UK – The trustees of the £360m (€525.9m) Bexley Council Pension Fund will meet on Wednesday to decide whether to diversify the fund’s 60/40 equity/bond split by investing in hedge funds and private equity.

This move has been prompted by an asset liability study conducted by Mercer Investment Consulting – the fund’s adviser since approximately 1970.

“We want to inject more risk into the fund to help recover the deficit,” said council spokesperson Mike Ellsmore. The fund is currently 83% funded.

According to Ellsmore, the trustees may agree to a broad 70/30 split.

This will include 65% in equities with 36% in UK equities and 29% in overseas equities, and 30% in bonds.
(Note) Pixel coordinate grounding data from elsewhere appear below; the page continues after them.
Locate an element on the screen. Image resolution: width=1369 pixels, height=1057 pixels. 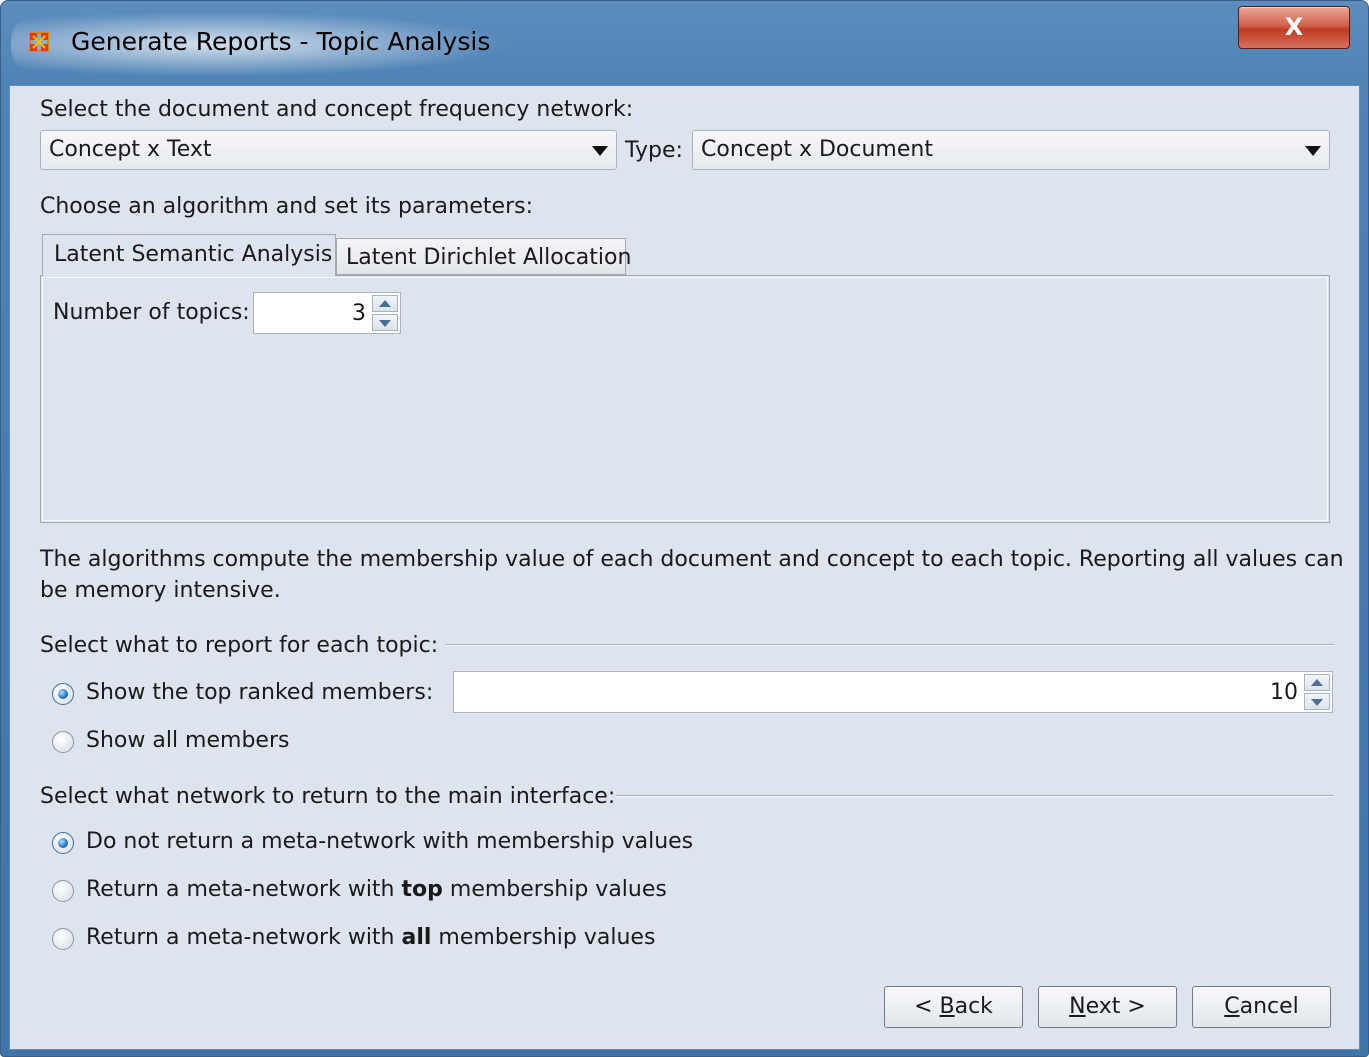
cancel-button: Cancel is located at coordinates (1262, 1007).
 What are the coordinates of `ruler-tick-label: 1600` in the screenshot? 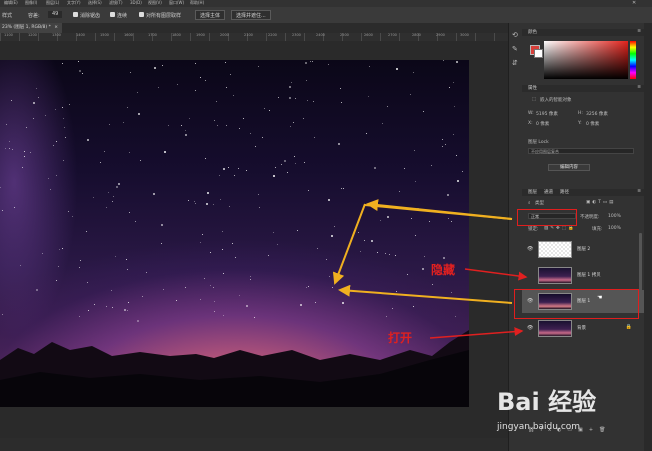 It's located at (128, 35).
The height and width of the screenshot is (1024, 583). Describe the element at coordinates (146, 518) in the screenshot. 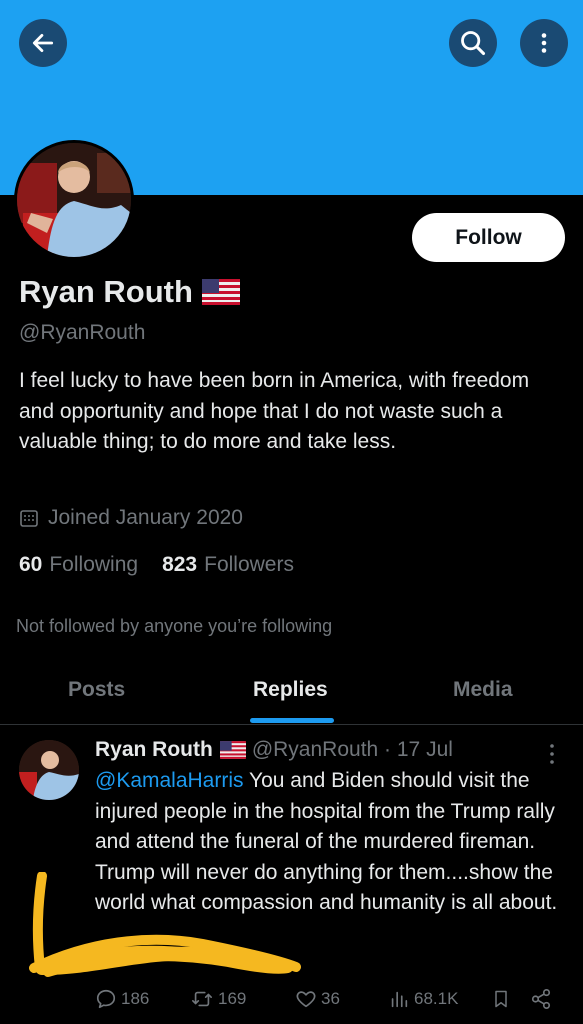

I see `joined-text: Joined January 2020` at that location.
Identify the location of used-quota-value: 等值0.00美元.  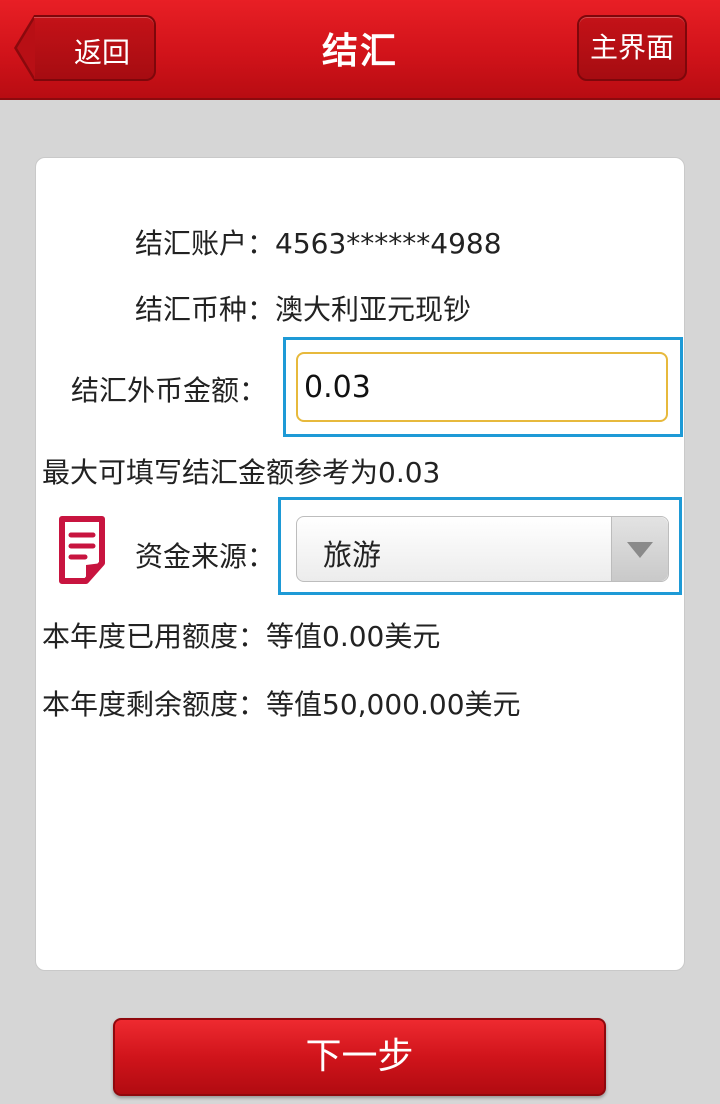
(354, 636).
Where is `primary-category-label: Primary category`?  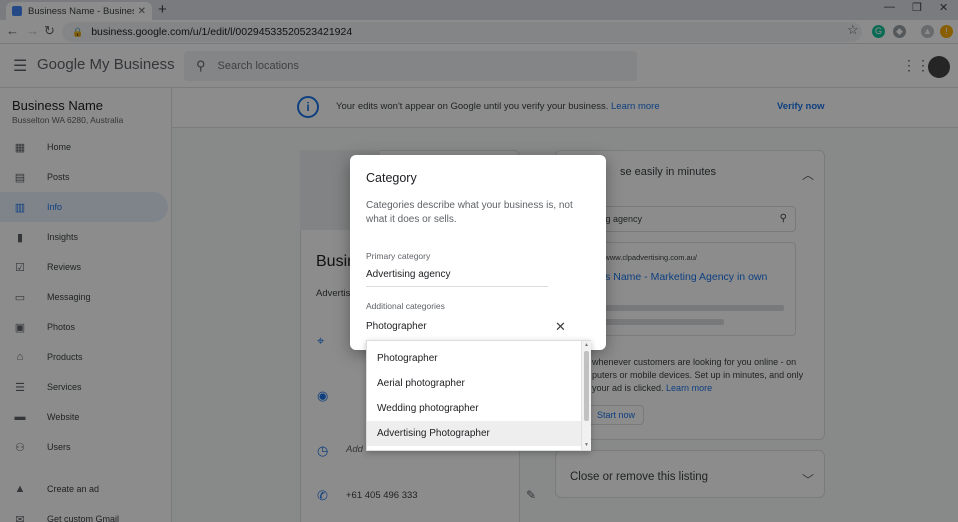 primary-category-label: Primary category is located at coordinates (398, 256).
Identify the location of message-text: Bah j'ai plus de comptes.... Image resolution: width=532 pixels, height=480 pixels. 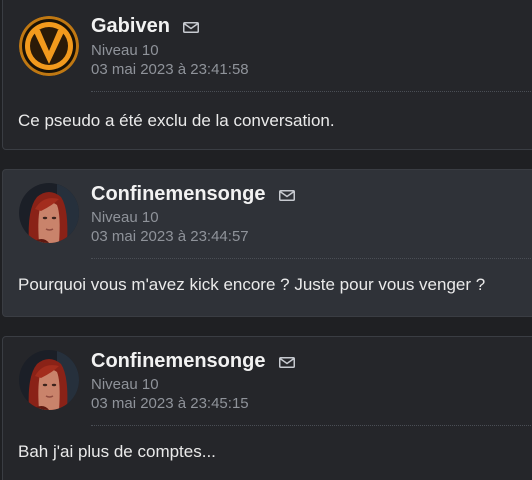
(117, 452).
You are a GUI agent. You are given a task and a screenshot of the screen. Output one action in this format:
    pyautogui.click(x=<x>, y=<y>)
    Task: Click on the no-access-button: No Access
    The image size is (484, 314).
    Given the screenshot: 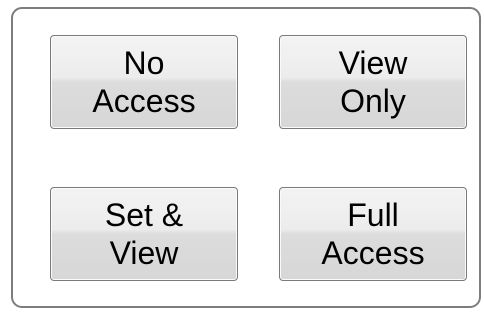 What is the action you would take?
    pyautogui.click(x=144, y=82)
    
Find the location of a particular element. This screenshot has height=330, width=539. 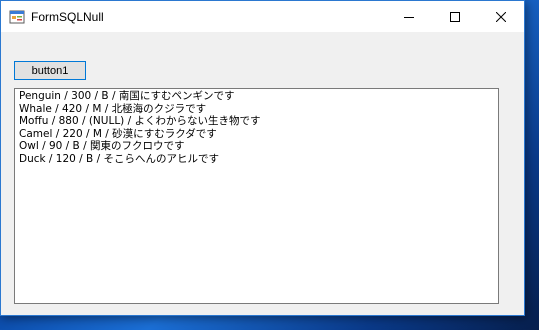

output-line: Whale / 420 / M / 北極海のクジラです is located at coordinates (113, 108).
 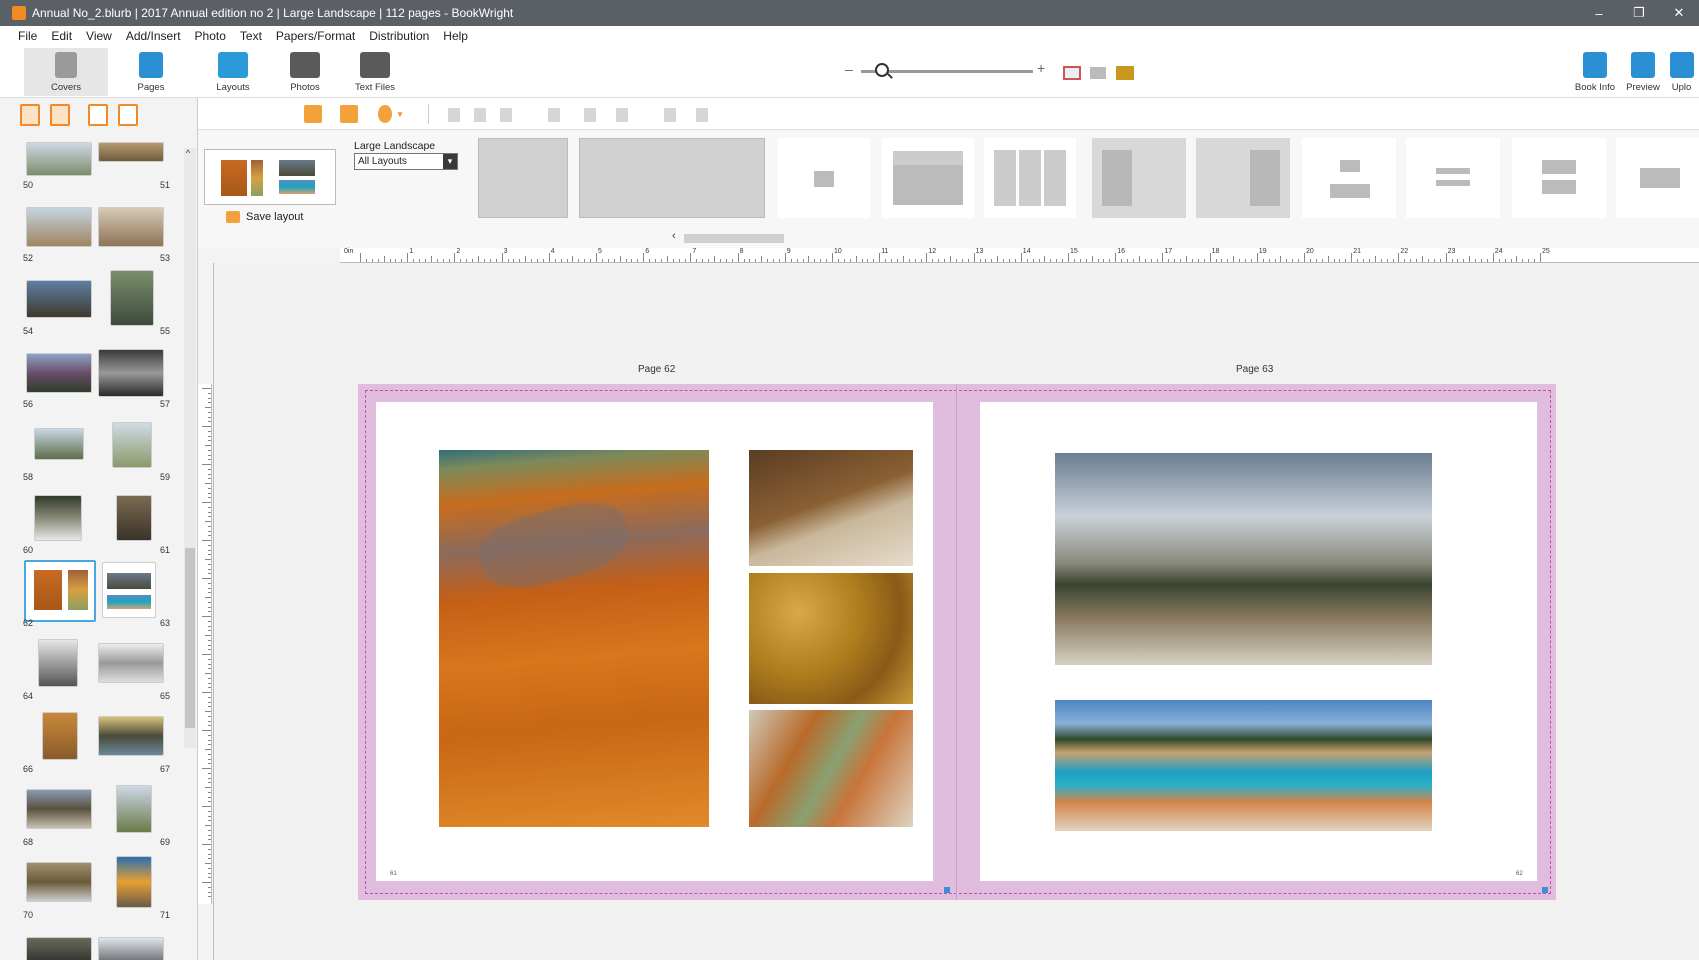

The remaining 5% will be split equally with a 2.5% investment in hedge funds and 2.5% ploughed into private equity.

The council will initiate the tendering process early next year if the trustees approve this shift in asset allocation, according to Ellsmore.

The fund’s two current asset management companies, UBS Global Asset Management (since 1982) and Newton Investment Management (since 1999), will also be able to participate in the tendering process.

At the start of November the Bexley Council Pension Fund won ‘best pension fund performance for UK equities’ for the third time at the Local Government Chronicle (LGC) Financial Awards.

This awards ceremony covers all the local authorities in the UK.

The award was judged on a rolling three-year UK equities performance, for which Bexley’s absolute combined fund return was 20.7% per year.

“This builds on the performance of the last two years and consolidates our position as one of the leading local authorities for pension fund investment,” said council director of finance and business services David Berry.

Council leader Chris Ball added: “Bexley has again been recognised at this top awards ceremony, which shows that the council continues to perform at a consistently high level.”